#### Stated task:
Copy out the rows below word for word, starting at the line that contains "You are a computer-use" and ending at the last of the rows.

** BEGIN Data section **

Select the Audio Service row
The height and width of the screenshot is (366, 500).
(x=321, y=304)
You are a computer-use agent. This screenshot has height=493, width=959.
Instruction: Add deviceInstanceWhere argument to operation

** END Data section **

#### Exercise output:
You are a computer-use agent. This screenshot has height=493, width=959.
Instruction: Add deviceInstanceWhere argument to operation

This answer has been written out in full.